Mon curé était enchanté.

—Tiens, tiens, murmurait-il, mais ça pourrait très bien réussir, ce truc... Venez déjeuner demain avec moi et apportez-moi une chanson sur le pape.

— Entendu !

Je me mis à l'œuvre et voici le fruit de mon application (les deux premiers couplets seulement, pour ne pas être indiscret) :

D.— Qu'est-ce que le pape ?

R.— (Air de la Polka des Angliches.)

Ici-bas sur la terre,
Le pap', notre Saint-Père,
Symbole de piété,
Est le chef écouté
De l'Églis' catholique
Sainte et apostolique.
Il faut suivre sa loi
Et en lui avoir foi.

REFRAIN

Tralalalala, etc., etc.
Y a qu'les catholiques
(Chic !)
Qui vont au ciel !

D.— Faut-il croire à l'infaillibilité du pape ?

R.— (Même air.)

Oui, je l'crois infaillible,
Qu'il s'tromp', c'est impossible.
Avec lui, pas d'erreurs,
C'est l'docteur des docteurs.
Il tient ça de Saint Pierre,
À qui l'Christ dit naguère :
« Pour garder mes brebis,
J't'assist'rai. C'est promis !  »

REFRAIN

Notons encore ce délicieux couplet :

D.— Quelle différence y a-t-il entre le péché mortel et le péché véniel ?

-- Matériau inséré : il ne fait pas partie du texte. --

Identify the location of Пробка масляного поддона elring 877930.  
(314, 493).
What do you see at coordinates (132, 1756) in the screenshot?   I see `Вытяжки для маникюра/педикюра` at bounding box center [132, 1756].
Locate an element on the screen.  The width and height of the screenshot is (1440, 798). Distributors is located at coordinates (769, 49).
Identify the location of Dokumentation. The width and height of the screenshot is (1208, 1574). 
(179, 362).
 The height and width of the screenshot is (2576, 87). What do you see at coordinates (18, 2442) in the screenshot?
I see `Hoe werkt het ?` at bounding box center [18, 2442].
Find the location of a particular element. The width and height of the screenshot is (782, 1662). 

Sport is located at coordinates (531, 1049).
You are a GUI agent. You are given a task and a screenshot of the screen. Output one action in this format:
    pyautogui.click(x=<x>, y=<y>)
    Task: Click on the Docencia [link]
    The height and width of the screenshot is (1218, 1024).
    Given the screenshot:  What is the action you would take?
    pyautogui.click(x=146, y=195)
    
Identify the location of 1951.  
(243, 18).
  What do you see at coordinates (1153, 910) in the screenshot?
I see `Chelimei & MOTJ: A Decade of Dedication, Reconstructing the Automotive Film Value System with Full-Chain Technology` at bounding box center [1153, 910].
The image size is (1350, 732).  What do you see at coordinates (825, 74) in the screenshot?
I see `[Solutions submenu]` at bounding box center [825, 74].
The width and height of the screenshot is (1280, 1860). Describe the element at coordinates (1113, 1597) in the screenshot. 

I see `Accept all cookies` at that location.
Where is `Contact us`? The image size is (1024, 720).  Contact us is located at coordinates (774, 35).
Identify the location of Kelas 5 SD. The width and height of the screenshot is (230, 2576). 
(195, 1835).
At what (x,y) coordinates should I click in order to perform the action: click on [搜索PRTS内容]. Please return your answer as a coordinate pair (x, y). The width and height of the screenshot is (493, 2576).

R.— (Air : Je regardais en l'air.)

Un seul péché mortel,
Et l'diabl' vous patafiole !
Tandis que le véniel,
Au fond, c'est d'la babiole.
Mais...........................

Et maintenant, je m'adresse à vous, mes chers lecteurs, afin de compléter cette œuvre de vulgarisation pieuse, un peu lourde pour mes simples épaules.

D'avance, je vous remercie de votre concours (c'est le cas de le dire) et je m'empresserai de publier ici-même les envois les plus méritants.